A report there suggested that parts of the British countryside are perceived as “white and middle-class”, prompting calls for land managers and public bodies to think harder about inclusion. Predictably, the reaction was sharp and divided. Some welcomed the discussion as overdue. Others saw it as unnecessary, ideological, or even insulting to rural communities.

CORANZ, Council of Outdoor Recreation Associations of NZ
From my youth – Malham Cove in the Yorkshire Dales – always felt welcoming to me

From a New Zealand perspective, the value of this debate lies less in the UK’s conclusions and more in the question it raises.

Access is not only legal. It is cultural.

Most outdoor spaces in New Zealand are, in theory, open to everyone. Public land, rivers, lakes and coastlines do not require membership, fees, or permission to enter. Yet participation patterns are uneven. Some people are regular users. Others rarely go, even when access is technically unrestricted.

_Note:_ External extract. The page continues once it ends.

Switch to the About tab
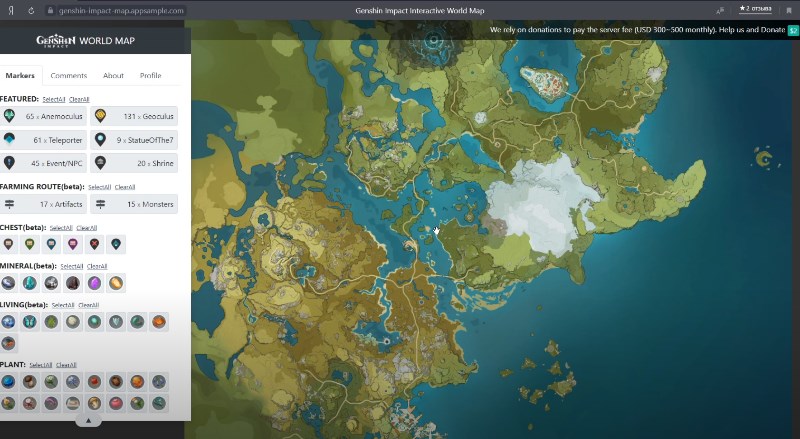Screen dimensions: 800x439 coord(113,76)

That gap is worth understanding - without jumping too quickly to answers.

Feeling welcome is not the same as being invited

In many cases, people don’t avoid the outdoors because they are excluded. They avoid it because they feel unsure, inexperienced, or out of place. Sometimes it’s a lack of confidence. Sometimes it’s unfamiliar norms. Sometimes it’s simply not knowing where to start.

This is not unique to ethnicity, class, or background. Many long-time New Zealanders feel exactly the same about activities they didn’t grow up with - tramping, fishing, hunting, even camping.

The outdoors often assumes prior knowledge.

Inclusion doesn’t mean rewriting the outdoors

One risk in debates like the UK’s is the assumption that making people feel welcome requires changing the character of places themselves. That’s a false choice.

Welcoming more people outdoors does not require:

  • sanitising landscapes,
  • diluting traditions,
  • or turning nature into a curated experience.

It usually requires something much simpler: lowering the entry barrier.

Clear information. Gentle first steps. Normalising everyday use. Making it obvious that you don’t need special gear, expertise, or identity to belong.

A barbecue by a river. A short walk rather than a long one. A casual swim rather than a challenge.

These are gateways, not compromises.

The danger of turning participation into policy

The UK debate also highlights a familiar pitfall: once participation becomes a policy problem, solutions tend to become abstract, top-down, and symbolic.

In reality, most people begin engaging with the outdoors not because of strategies or campaigns, but because:

  • someone invites them,
  • an activity looks enjoyable,
  • or a place feels unintimidating.

Participation grows through experience, not instruction.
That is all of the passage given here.